Updated 04:40 pm.EST, Sat November 21, 2009

Education|Sat, May. 26 2007 08:59 AM EDT

Prayer, Youth Minister Allowed at Ark. School Graduation

By Doug Huntington|Christian Post Reporter

A high school in Omaha, Ark., allowed two students to open and close their graduation ceremony Friday with prayer and a youth ministry leader to act as the commencement speaker after originally barring both.

The senior class of Omaha High School had unanimously voted for prayer and for David Griffith, director of Christian ministry K-Life in nearby Harrison, Ark., to speak as part of their ceremony. However, the class was told by officials that they could not support such practices, however, due to separation of church and state.

Following legal counsel from Liberty Counsel, a nonprofit organization that defends religious freedom, the school reversed its position.

"It is a shame that school officials continue to make it difficult for students to commemorate their graduations with an acknowledgement of God,” said Mathew D. Staver, founder and chairman of Liberty Counsel, in a statement. “Rather than being an alien to the Constitution, religious speech is a preeminent freedom."
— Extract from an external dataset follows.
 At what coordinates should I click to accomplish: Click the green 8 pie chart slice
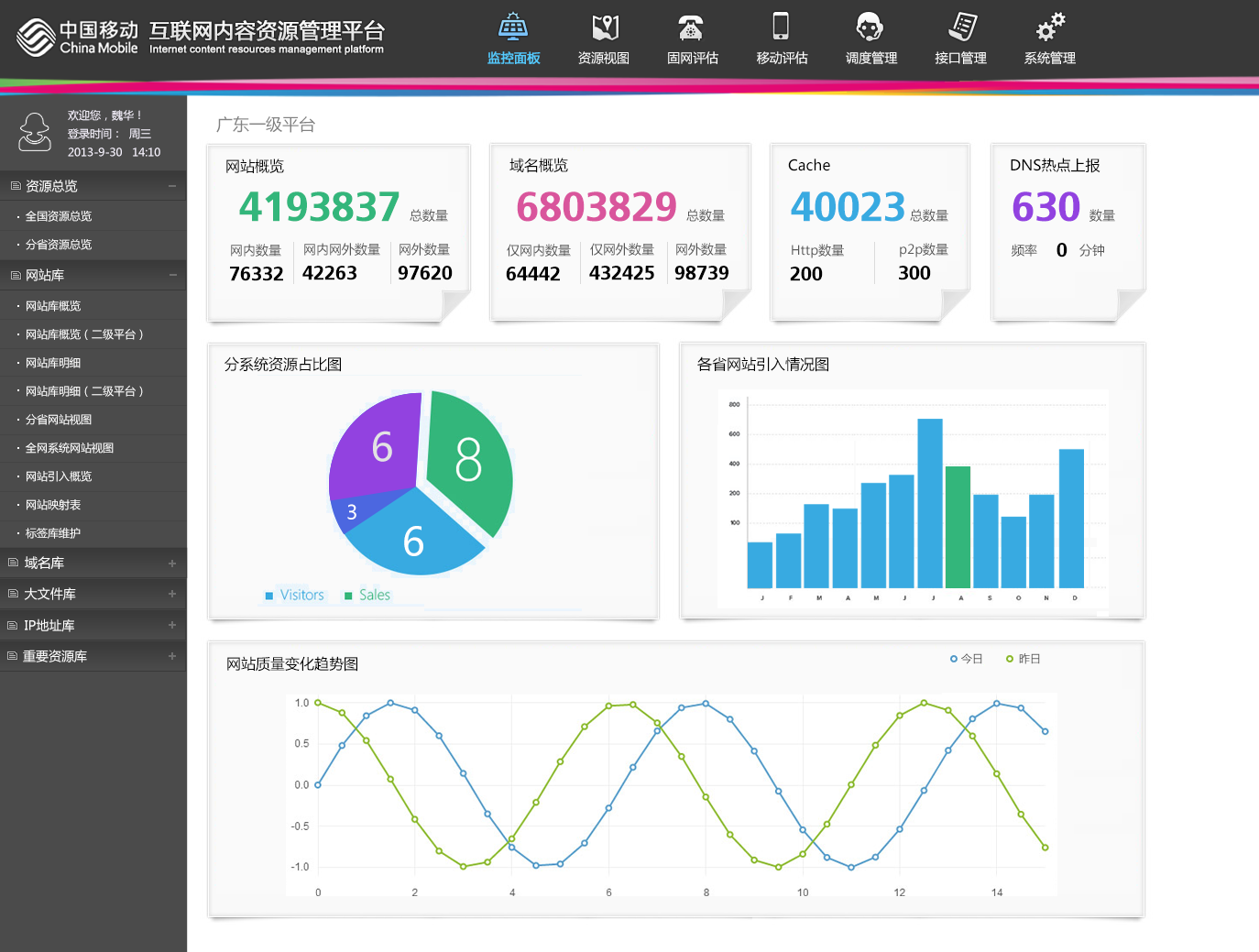point(468,458)
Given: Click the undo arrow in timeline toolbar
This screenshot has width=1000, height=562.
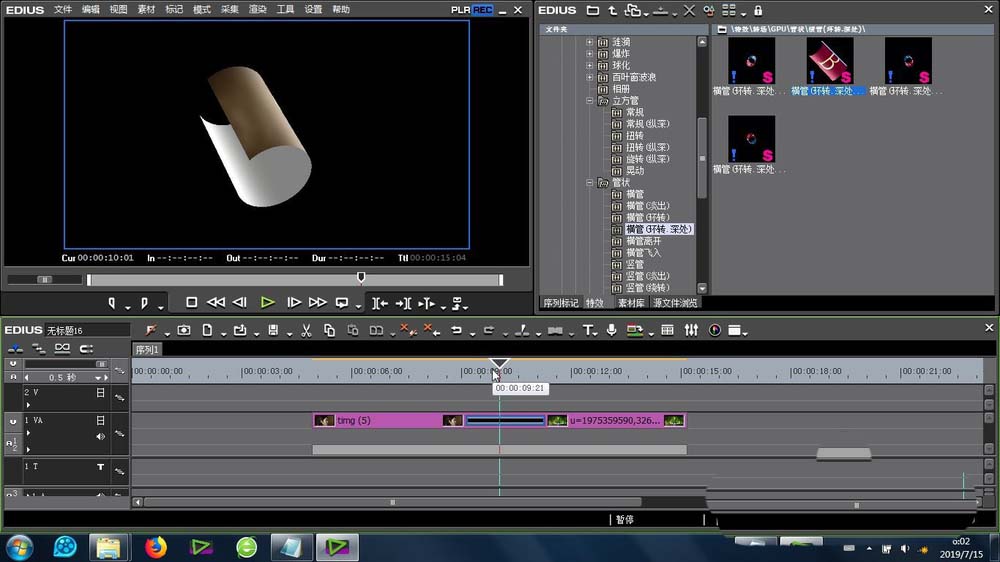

After receiving news of the school officials’ original decision, Kendon Underwood, vice president of Omaha High's senior class, had contacted Liberty Counsel to challenge the school’s decision. When Liberty Counsel attorneys confronted the school district to overturn their position, the legal experts explained that it went against First Amendment free speech rights and was viewpoint discrimination.

The lawyer on behalf of the school district responded and agreed that the student’s did have a right to prayer but also maintained that the area superintendent did have the justification to decide that there would be no speaker.

Still, Liberty Counsel, representing both Underwood and Griffith, continued to affirm that the speaker was also allowed alongside prayer. The school district officials eventually agreed to both.

According to Liberty Counsel, Underwood went on to give the school’s invocation and Griffith’s speech included references to his “heroes,” the Rev. Martin Luther King, Jr. and Jesus Christ, as well as “encourag[ing] the graduates to do worthwhile things that mattered because their lives are valuable gifts from God.”